I [Loken] am going to assume they’re well aware of the limits of their claim, and instead I’m going say that as readers of the interview we should not lose sight of a fundamental fact -
Across a wide variety of employment settings, one of the most robust findings in organizational psychology is that tests of cognitive ability are strong predictors of job performance. If Google has found otherwise, what they have found is that grades and test scores are not predictive of performance at Google. In general, in the workplace tests are still highly predictive of success.
If all the research says that test scores and grades predict performance, why would the people at Google want to ignore this information?
There are at least two factors in play here (and again I’m assuming the folks at Google are well aware of both of these points). First, when a company has built its brand on attracting only the brightest prospective employees, through self-selection and through sheer volume of applicants the pool will be extremely competitive. Google likely doesn’t have much variability among those hired with respect to test scores and grades. And when there is no variability, there is no correlation with anything. It’s a similar argument to MIT saying that the SAT is useless for their admissions. Their applicant pool is so vast and highly qualified that the incoming class is largely homogeneous on those measures.
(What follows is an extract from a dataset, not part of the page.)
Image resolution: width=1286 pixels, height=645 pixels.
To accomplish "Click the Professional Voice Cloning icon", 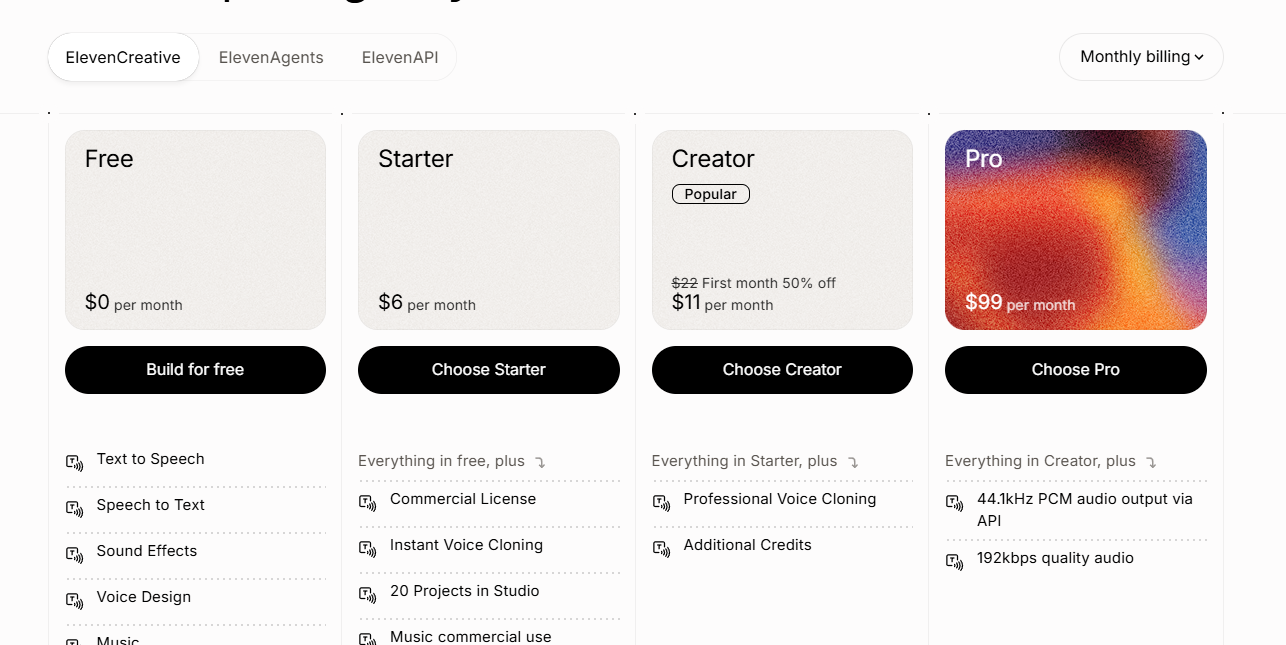I will 662,503.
The second point is a bit more subtle. We of course need to wonder how all those people with lower test scores and grades would have fared at Google had they been hired. But furthermore, when an organization has used a certain instrument to select their employees, the correlation with job performance goes down. It’s not just that the range has been reduced (through selection). It’s also that the information has already been acted upon. If someone is hired despite their lower test scores, it usually means some compelling compensating characteristics made that person look like a good bet. That is why the correlation between a valid selection instrument and job performance can be dramatically depressed when only looking at the hired sample.
It’s common to misinterpret that low correlation as a sign of poor prediction. Again – thousands of research studies have confirmed the predictive validity of tests of cognitive ability for job performance. Google may well say, “Not here.” – but they cannot (and did not) say, “Not anywhere.”